A book review of The Search for Leadership: An Organisational Perspective and its associated Systemic Leadership Toolkit, has highlighted the place of emotion in change initiatives. Specifically, the question raised is whether a highly analytical and intellectual approach to the study of leadership improvement is at odds with the messy emotions in organisations, such as loss, fear and anxiety. Eschewing Tom Peters’ ‘wow, bang, wallop’ style of prose, I believe the analytical writing style can be separated from the subject being written about and separately from the emotional motivation that readers then require to take action.
There is no doubt that the book talks openly about highly emotional issues, such as bullying, whistleblowing, hubris, power, and much more besides. The chapter on the shadow side of organisational life explains that the non-rational forces in an organisation, such as greed, ambition and fear, account for what happens far more than the rational forces such as policies, edicts and structures. So the subject-matter is unreservedly emotional.
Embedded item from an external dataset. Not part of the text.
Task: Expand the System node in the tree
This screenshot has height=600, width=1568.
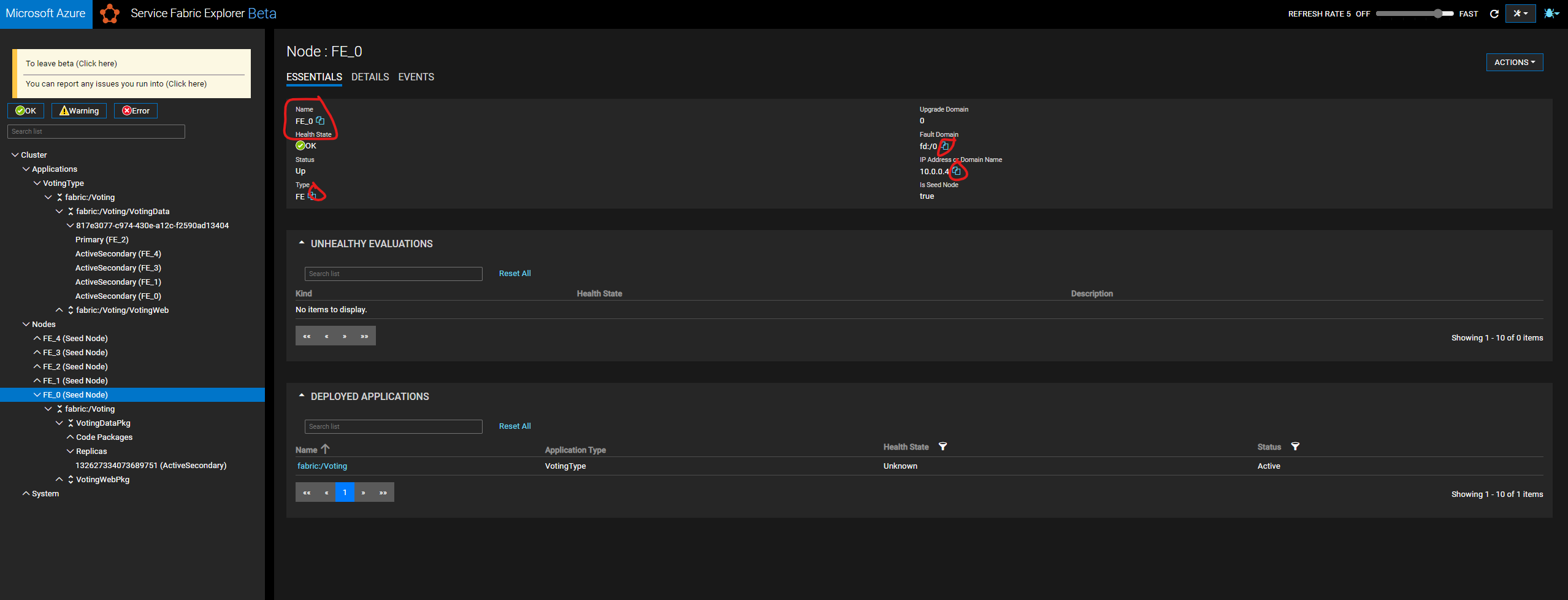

The toolkit’s process uses analytical roundtable discussions to tease out what managers think about their organisation’s leadership culture and what leadership is used for. When faced with the data, they generate the necessary emotional commitment to do something to improve it.
But another aspect concerning emotion and change emerges in the review: that of deep, unconscious drives; for example, the need to belong, and the need to have an identity. The book doesn’t discuss these, but they are very real nonetheless. If groups were presented with a cool analysis, they may agree with it, while the emotional cost of shifting behaviours may not yet, for them, outweigh the benefits of carrying on as they are. But the toolkit’s process does not give people someone else’s analysis; they generate their own, and then discuss, as leaders, what they want to do.
John Kotter says "People change what they do less because they are given analysis that shifts their thinking than because they are shown a truth that influences their feelings" (Kotter and Cohen, The Heart of Change). Kotter advocates ‘feel-see-change’ not ‘analyse-think-change’. A very interesting point, but less relevant perhaps if leadership has been distributed.
Today, the Home Secretary bemoaned the reluctance of the UK’s 43 police forces to merge, even though they had been given compelling data of the benefits. It is not difficult to imagine how some of the chief constables have not yet overcome the emotional cost of personal change.